Good Morning, Australia! – Putin is selling missiles to Iran – Are the Chibok girls still alive? – The Mediterranean Sea is awash with refugee boats – And a lot more in your CareerSpot World News Briefs:
Russian President Vladimir Putin has lifted a ban on supplying Iran with a sophisticated air defense missile system, the S-300. The Kremlin actually had the sale locked down earlier, but cancelled delivery in 2010 after the UN imposed sanctions in Tehran because of its nuclear program. Foreign Minister Sergei Lavrov says the hold was “entirely voluntary” and no longer needed now that Iran has agreed to a preliminary framework to scale back its nuclear program.
Russian officials are blaming adults “playing with matches” for wildfires that killed at least 17 people and left 500 injured in southern Siberia.

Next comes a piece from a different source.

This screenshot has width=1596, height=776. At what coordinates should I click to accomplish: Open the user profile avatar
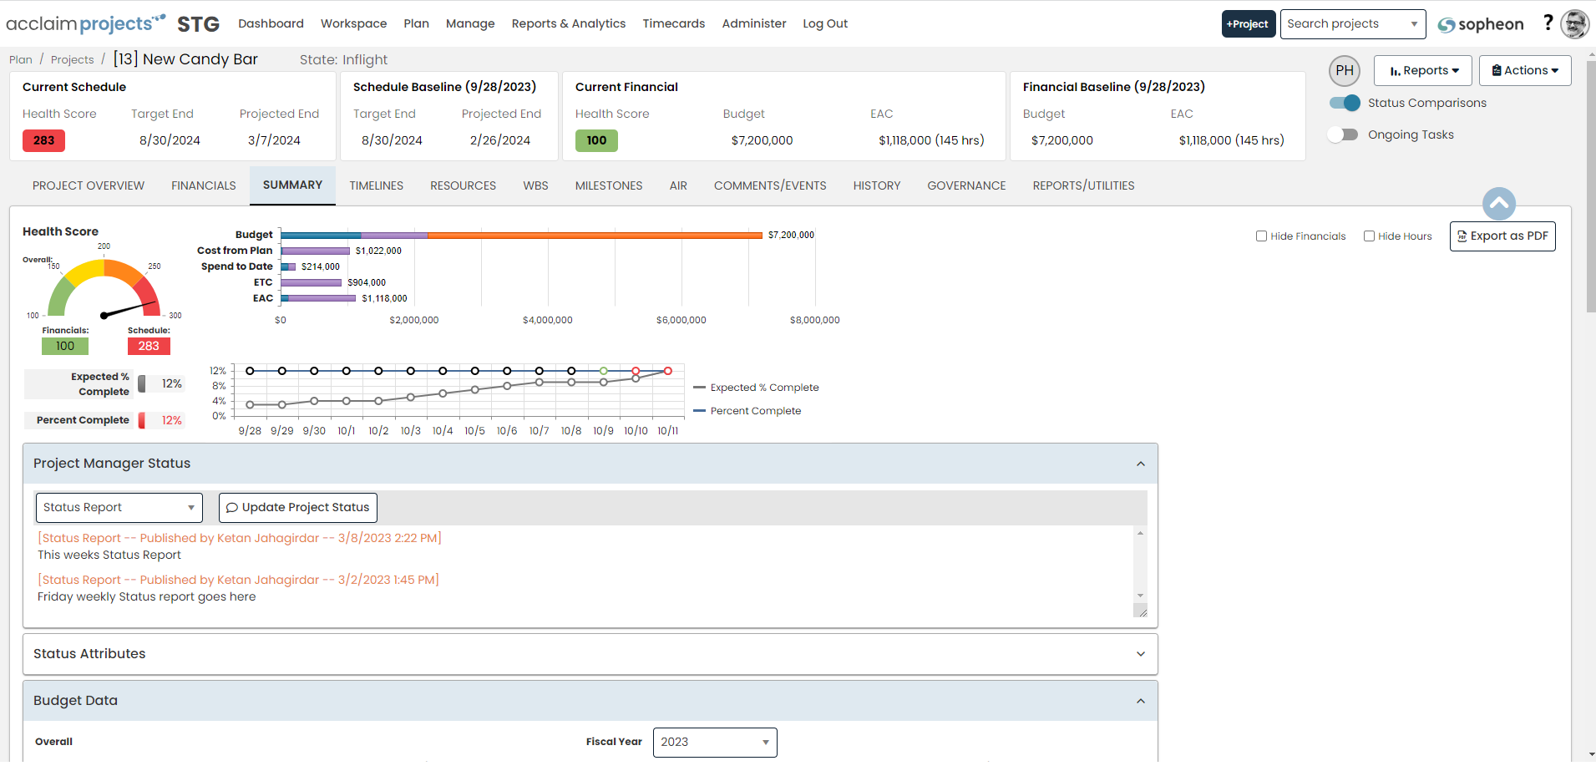(x=1575, y=24)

More than 5,000 are battling to contain the grass fire, which are being spread by unseasonable warm, dry winds. Thousands of head of livestock are also dead, threatening the remote region’s economy.
China has released three out of the five Feminist activists who were taken into custody before International Women’s Day last month, and held for several weeks. Cops swept in on them as they prepared to hand out leaflets calling for greater Women’s’ rights in China. They were detained on vague allegations of “picking quarrels and provoking trouble”, and will still face severe restrictions on their social activism even though they’re out of jail.

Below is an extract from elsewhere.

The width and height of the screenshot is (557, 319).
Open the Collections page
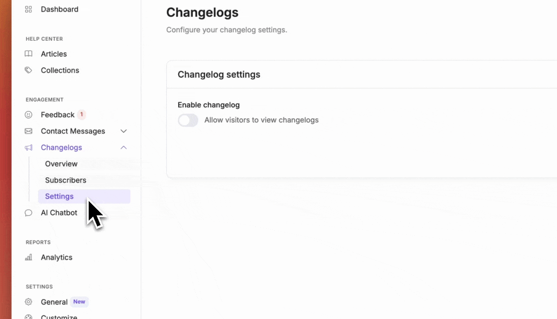(x=60, y=70)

A Nigerian woman claims to have seen at least 50 of the missing Chibok Schoolgirls alive three weeks ago. The terrorist group Boko Haram abducted more than 200 girls from the government boarding school in Chibok last year. The US, China and other world powers have vowed to help find the girls, but nothing has happened so far.
A Kenyan court has corrected the sentences given to three men in the gang rape of the teenage girl. The girl suffered crippling injuries and was dumped in an open sewer, but survived. But the world was outraged when in 2014 a judge sentenced them to cut grass as a punishment. More than 1.7 Million people around the world signed petitions and Kenyans staged several protests to demand justice. This time around, the men were each sentenced to 15 years in prison.

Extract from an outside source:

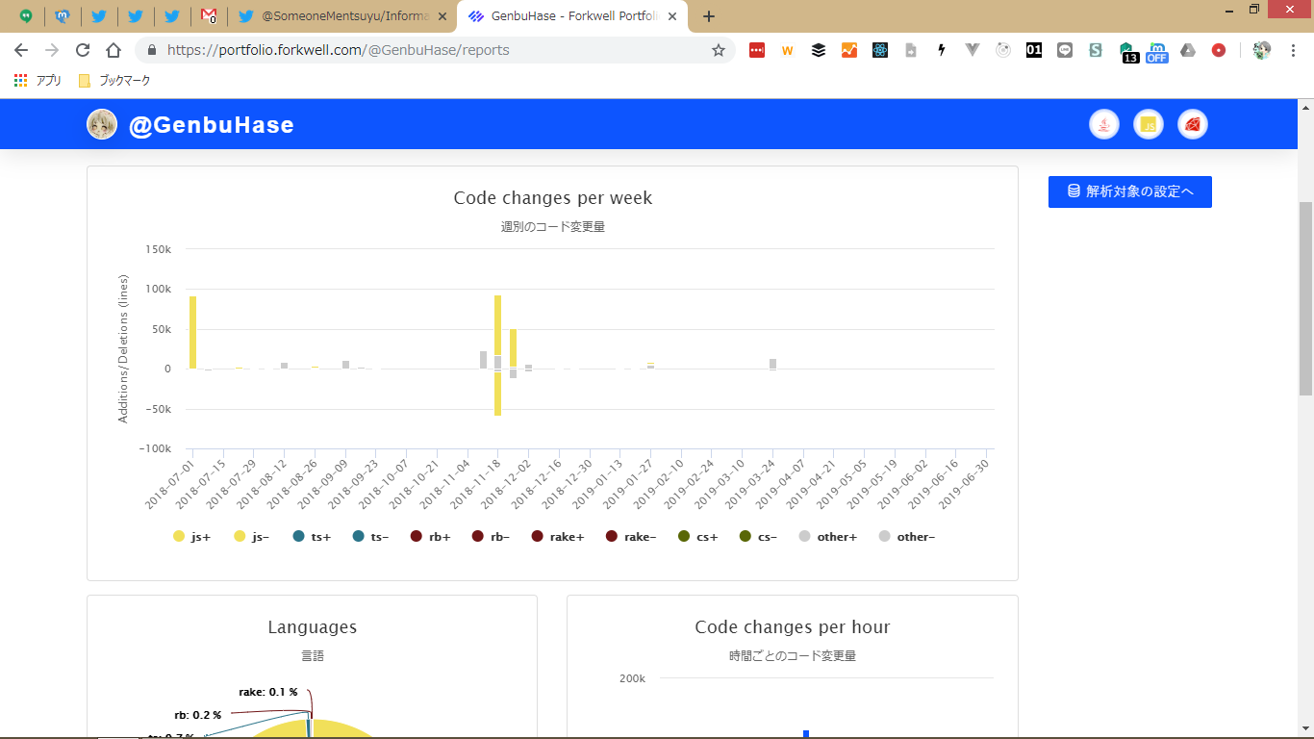Click the browser address bar URL
Viewport: 1314px width, 739px height.
point(385,50)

Italy’s coast guard rescued almost 6,000 immigrants from the Mediterranean Sea since Friday, and rescues are still ongoing. At least nine people have drowned. Smugglers operating on Libya’s lawless coast took advantage of calm seas and mild weather to send the multitudes across on rickety boats.
A month after Cyclone Pam devastated Vanuatu, thousands of people are still in trouble: The World Food Program says some 60,000 people do not have enough food, and the UN says 100,000 don’t have access to safe drinking water. With 90 percent of the crops wiped out, it could take up to a year for agriculture to return to normal.